Произнося эту длинную тираду, Сэм все больше вскипал, его маленькие глазки разгорелись, лицо сквозь густую бороду покраснело, а нос приобрел пурпурный оттенок. Я догадывался, на что он сердится, но хотел услышать об этом из его уст, поэтому подлил масла в огонь:
— Уверяю вас, дорогой Сэм, и вам будет приятно, если осуществится моя мечта.
— Мне? Приятно? С чего вы это взяли? Примите к сведению, я не потерплю подобных шуток!
— Это вовсе не шутка!
— Тогда не понимаю.
— В моих книгах я и о вас напишу.
— Обо мне? — спросил он, и его маленькие глазки округлились. — Вы собираетесь написать, что я делаю и о чем говорю?
— Да.

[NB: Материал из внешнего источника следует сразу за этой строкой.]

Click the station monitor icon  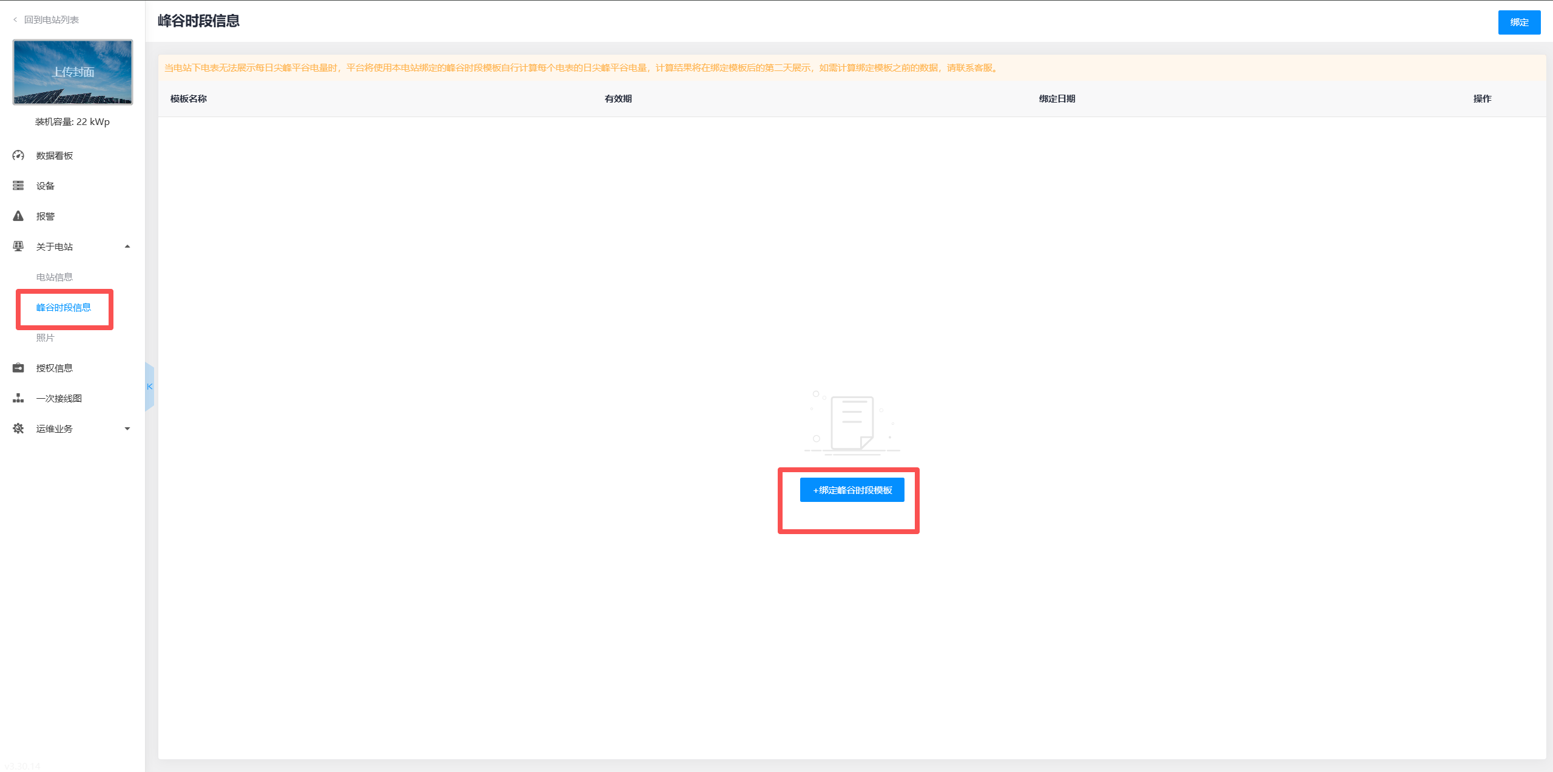click(18, 246)
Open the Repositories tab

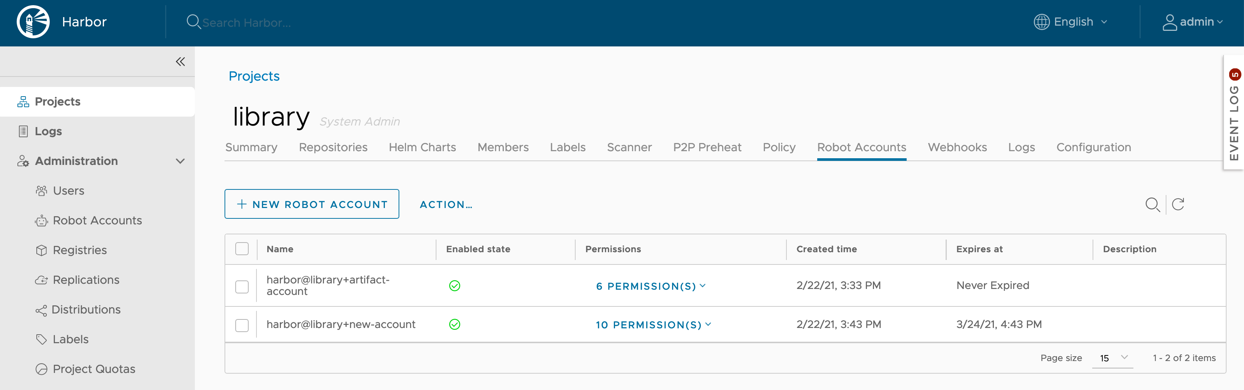(x=333, y=147)
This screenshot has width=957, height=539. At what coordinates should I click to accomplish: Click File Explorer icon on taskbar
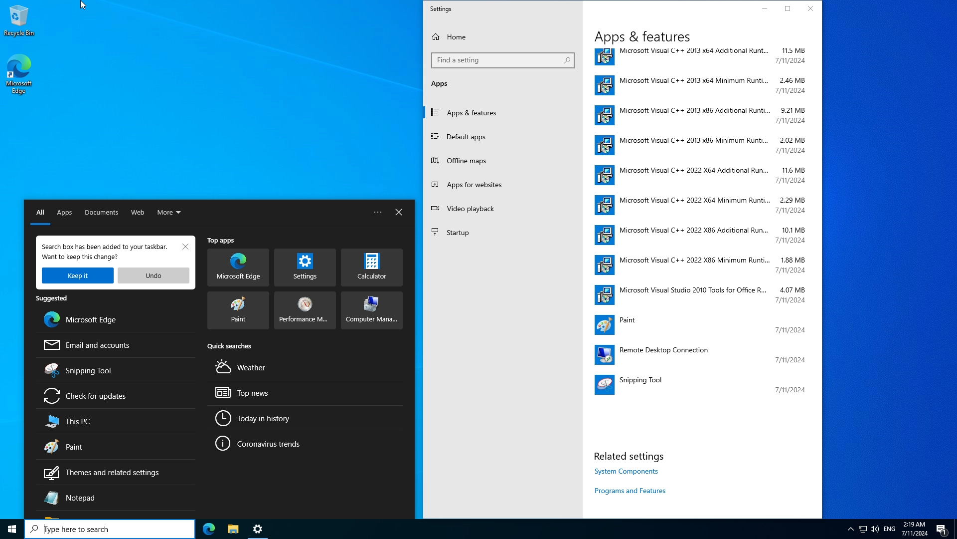233,529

Я расскажу обо всем, что нам пришлось пережить вместе, поэтому вы будете одним из главных героев, точно как здесь.
Тут Сэм, отбросив кусок медвежатины, который зажаривал во время нашего разговора, схватив ружье, вскочил на ноги и с грозным видом крикнул:
— Я вас серьезно спрашиваю при свидетелях: вы действительно намерены сделать это?
— Конечно.
— Немедленно откажитесь от своих слов и поклянитесь, что этого не будет. Я требую!
— Но почему же?
— Потому что в противном случае я вас застрелю или размозжу вам голову моей старой Лидди, которую держу в руках. Ну, я жду!
— Нет!
— Тогда бью! — крикнул он, замахиваясь на меня ружьем.
— Пожалуйста, бейте, — спокойно ответил я.
Обиженный Сэм несколько секунд помахал прикладом над моей головой, потом швырнул ружье на траву, в отчаянии всплеснул руками и запричитал:
— У него не все дома, он с ума сошел, ей-богу, с ума сошел! Я сразу догадался, как только он признался, что хочет стать учителем своих читателей, а теперь и вовсе убедился. Только сумасшедший может спокойно смотреть, как моя Лидди взлетает над его головой! Что же с ним делать? Мне кажется, он неизлечим!
— Мне не нужен доктор, дорогой Сэм, — ответил я. — Мои мозги в полном порядке.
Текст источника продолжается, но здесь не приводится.